• _Aim of the exercise_
Present an exact copy of each line below.

[Records from a dataset]

Start of Block

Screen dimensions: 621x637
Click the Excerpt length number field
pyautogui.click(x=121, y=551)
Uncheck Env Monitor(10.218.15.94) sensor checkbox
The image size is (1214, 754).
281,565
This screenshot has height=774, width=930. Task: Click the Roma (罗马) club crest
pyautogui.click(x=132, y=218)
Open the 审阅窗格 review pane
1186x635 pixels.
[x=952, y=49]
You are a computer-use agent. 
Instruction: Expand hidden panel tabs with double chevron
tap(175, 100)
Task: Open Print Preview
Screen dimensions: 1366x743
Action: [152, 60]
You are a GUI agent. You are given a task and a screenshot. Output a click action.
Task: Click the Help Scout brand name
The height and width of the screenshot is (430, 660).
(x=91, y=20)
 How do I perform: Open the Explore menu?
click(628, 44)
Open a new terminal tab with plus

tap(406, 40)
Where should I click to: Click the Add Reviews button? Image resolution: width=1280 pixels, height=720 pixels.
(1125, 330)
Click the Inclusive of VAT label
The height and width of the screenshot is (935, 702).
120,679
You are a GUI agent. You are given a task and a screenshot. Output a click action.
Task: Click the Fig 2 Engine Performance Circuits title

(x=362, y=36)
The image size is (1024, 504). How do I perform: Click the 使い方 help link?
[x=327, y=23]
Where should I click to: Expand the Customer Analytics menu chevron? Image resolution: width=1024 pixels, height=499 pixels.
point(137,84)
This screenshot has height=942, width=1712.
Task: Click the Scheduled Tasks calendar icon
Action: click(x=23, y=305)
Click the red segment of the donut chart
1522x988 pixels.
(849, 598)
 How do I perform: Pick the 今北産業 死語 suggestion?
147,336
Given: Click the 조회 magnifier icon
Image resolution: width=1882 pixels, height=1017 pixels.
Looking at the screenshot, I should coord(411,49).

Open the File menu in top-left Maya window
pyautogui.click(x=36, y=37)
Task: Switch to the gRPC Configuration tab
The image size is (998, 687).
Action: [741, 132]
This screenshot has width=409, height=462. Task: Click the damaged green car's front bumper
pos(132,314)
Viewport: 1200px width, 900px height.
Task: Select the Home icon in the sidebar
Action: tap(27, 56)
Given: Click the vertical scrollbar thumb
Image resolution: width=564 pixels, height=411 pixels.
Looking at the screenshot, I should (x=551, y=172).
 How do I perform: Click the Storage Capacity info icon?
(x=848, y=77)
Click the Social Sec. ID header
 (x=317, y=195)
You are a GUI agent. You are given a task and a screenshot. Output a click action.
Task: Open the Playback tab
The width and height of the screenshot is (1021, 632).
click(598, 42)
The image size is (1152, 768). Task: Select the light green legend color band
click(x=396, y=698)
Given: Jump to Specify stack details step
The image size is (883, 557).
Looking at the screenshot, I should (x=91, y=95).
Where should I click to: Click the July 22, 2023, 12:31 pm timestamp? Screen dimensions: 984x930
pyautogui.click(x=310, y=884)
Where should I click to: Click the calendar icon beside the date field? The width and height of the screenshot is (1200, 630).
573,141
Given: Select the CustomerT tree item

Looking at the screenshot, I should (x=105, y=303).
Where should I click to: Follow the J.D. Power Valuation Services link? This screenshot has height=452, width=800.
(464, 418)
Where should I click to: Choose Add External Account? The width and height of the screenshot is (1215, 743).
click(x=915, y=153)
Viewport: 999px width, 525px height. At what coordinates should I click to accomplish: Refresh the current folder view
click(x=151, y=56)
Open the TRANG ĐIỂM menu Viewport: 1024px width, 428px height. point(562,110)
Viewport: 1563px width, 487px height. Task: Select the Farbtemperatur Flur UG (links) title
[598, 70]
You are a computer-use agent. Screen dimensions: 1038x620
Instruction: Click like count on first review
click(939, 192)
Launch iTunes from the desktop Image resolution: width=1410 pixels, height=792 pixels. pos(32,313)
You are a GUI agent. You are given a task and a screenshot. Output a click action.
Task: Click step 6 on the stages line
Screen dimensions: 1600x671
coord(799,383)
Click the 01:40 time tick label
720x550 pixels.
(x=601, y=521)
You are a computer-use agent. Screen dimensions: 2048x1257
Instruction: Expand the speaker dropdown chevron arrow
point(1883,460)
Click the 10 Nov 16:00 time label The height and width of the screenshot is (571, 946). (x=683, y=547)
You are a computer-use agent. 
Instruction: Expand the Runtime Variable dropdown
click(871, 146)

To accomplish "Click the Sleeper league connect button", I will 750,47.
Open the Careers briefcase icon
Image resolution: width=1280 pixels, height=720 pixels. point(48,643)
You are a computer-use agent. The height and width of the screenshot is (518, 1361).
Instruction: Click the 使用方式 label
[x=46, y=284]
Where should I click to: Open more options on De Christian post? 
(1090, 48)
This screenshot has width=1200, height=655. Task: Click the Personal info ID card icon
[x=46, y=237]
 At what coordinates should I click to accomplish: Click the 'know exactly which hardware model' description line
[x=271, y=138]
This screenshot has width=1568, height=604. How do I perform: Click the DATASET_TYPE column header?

End of Block

• _Written solution_
Screen dimensions: 621x637
Click the Excerpt length number field
pyautogui.click(x=121, y=551)
Uncheck Env Monitor(10.218.15.94) sensor checkbox
The image size is (1214, 754).
281,565
This screenshot has height=774, width=930. Task: Click the Roma (罗马) club crest
pyautogui.click(x=132, y=218)
Open the 审阅窗格 review pane
1186x635 pixels.
[x=952, y=49]
You are a computer-use agent. 
Instruction: Expand hidden panel tabs with double chevron
tap(175, 100)
Task: Open Print Preview
Screen dimensions: 1366x743
Action: [152, 60]
You are a GUI agent. You are given a task and a screenshot. Output a click action.
Task: Click the Help Scout brand name
The height and width of the screenshot is (430, 660).
(x=91, y=20)
 How do I perform: Open the Explore menu?
click(628, 44)
Open a new terminal tab with plus

tap(406, 40)
Where should I click to: Click the Add Reviews button? Image resolution: width=1280 pixels, height=720 pixels.
(1125, 330)
Click the Inclusive of VAT label
The height and width of the screenshot is (935, 702).
120,679
You are a GUI agent. You are given a task and a screenshot. Output a click action.
Task: Click the Fig 2 Engine Performance Circuits title

(x=362, y=36)
The image size is (1024, 504). How do I perform: Click the 使い方 help link?
[x=327, y=23]
Where should I click to: Expand the Customer Analytics menu chevron? Image resolution: width=1024 pixels, height=499 pixels.
point(137,84)
This screenshot has height=942, width=1712.
Task: Click the Scheduled Tasks calendar icon
Action: click(x=23, y=305)
Click the red segment of the donut chart
1522x988 pixels.
(849, 598)
 How do I perform: Pick the 今北産業 死語 suggestion?
147,336
Given: Click the 조회 magnifier icon
Image resolution: width=1882 pixels, height=1017 pixels.
Looking at the screenshot, I should coord(411,49).

Open the File menu in top-left Maya window
pyautogui.click(x=36, y=37)
Task: Switch to the gRPC Configuration tab
The image size is (998, 687).
Action: [741, 132]
This screenshot has width=409, height=462. Task: Click the damaged green car's front bumper
pos(132,314)
Viewport: 1200px width, 900px height.
Task: Select the Home icon in the sidebar
Action: tap(27, 56)
Given: Click the vertical scrollbar thumb
Image resolution: width=564 pixels, height=411 pixels.
Looking at the screenshot, I should (x=551, y=172).
 How do I perform: Click the Storage Capacity info icon?
(x=848, y=77)
Click the Social Sec. ID header
 (x=317, y=195)
You are a GUI agent. You are given a task and a screenshot. Output a click action.
Task: Open the Playback tab
The width and height of the screenshot is (1021, 632).
click(598, 42)
The image size is (1152, 768). Task: Select the light green legend color band
click(x=396, y=698)
Given: Jump to Specify stack details step
The image size is (883, 557).
Looking at the screenshot, I should (x=91, y=95).
Where should I click to: Click the July 22, 2023, 12:31 pm timestamp? Screen dimensions: 984x930
pyautogui.click(x=310, y=884)
Where should I click to: Click the calendar icon beside the date field? The width and height of the screenshot is (1200, 630).
573,141
Given: Select the CustomerT tree item

Looking at the screenshot, I should (x=105, y=303).
Where should I click to: Follow the J.D. Power Valuation Services link? This screenshot has height=452, width=800.
(464, 418)
Where should I click to: Choose Add External Account? The width and height of the screenshot is (1215, 743).
click(x=915, y=153)
Viewport: 999px width, 525px height. At what coordinates should I click to accomplish: Refresh the current folder view
click(x=151, y=56)
Open the TRANG ĐIỂM menu Viewport: 1024px width, 428px height. point(562,110)
Viewport: 1563px width, 487px height. Task: Select the Farbtemperatur Flur UG (links) title
[598, 70]
You are a computer-use agent. Screen dimensions: 1038x620
Instruction: Click like count on first review
click(939, 192)
Launch iTunes from the desktop Image resolution: width=1410 pixels, height=792 pixels. pos(32,313)
You are a GUI agent. You are given a task and a screenshot. Output a click action.
Task: Click step 6 on the stages line
Screen dimensions: 1600x671
coord(799,383)
Click the 01:40 time tick label
720x550 pixels.
(x=601, y=521)
You are a computer-use agent. Screen dimensions: 2048x1257
Instruction: Expand the speaker dropdown chevron arrow
point(1883,460)
Click the 10 Nov 16:00 time label The height and width of the screenshot is (571, 946). (x=683, y=547)
You are a computer-use agent. 
Instruction: Expand the Runtime Variable dropdown
click(871, 146)

To accomplish "Click the Sleeper league connect button", I will 750,47.
Open the Careers briefcase icon
Image resolution: width=1280 pixels, height=720 pixels. point(48,643)
You are a computer-use agent. The height and width of the screenshot is (518, 1361).
Instruction: Click the 使用方式 label
[x=46, y=284]
Where should I click to: Open more options on De Christian post? 
(1090, 48)
This screenshot has width=1200, height=655. Task: Click the Personal info ID card icon
[x=46, y=237]
 At what coordinates should I click to accomplish: Click the 'know exactly which hardware model' description line
[x=271, y=138]
This screenshot has width=1568, height=604. How do I perform: Click the DATASET_TYPE column header?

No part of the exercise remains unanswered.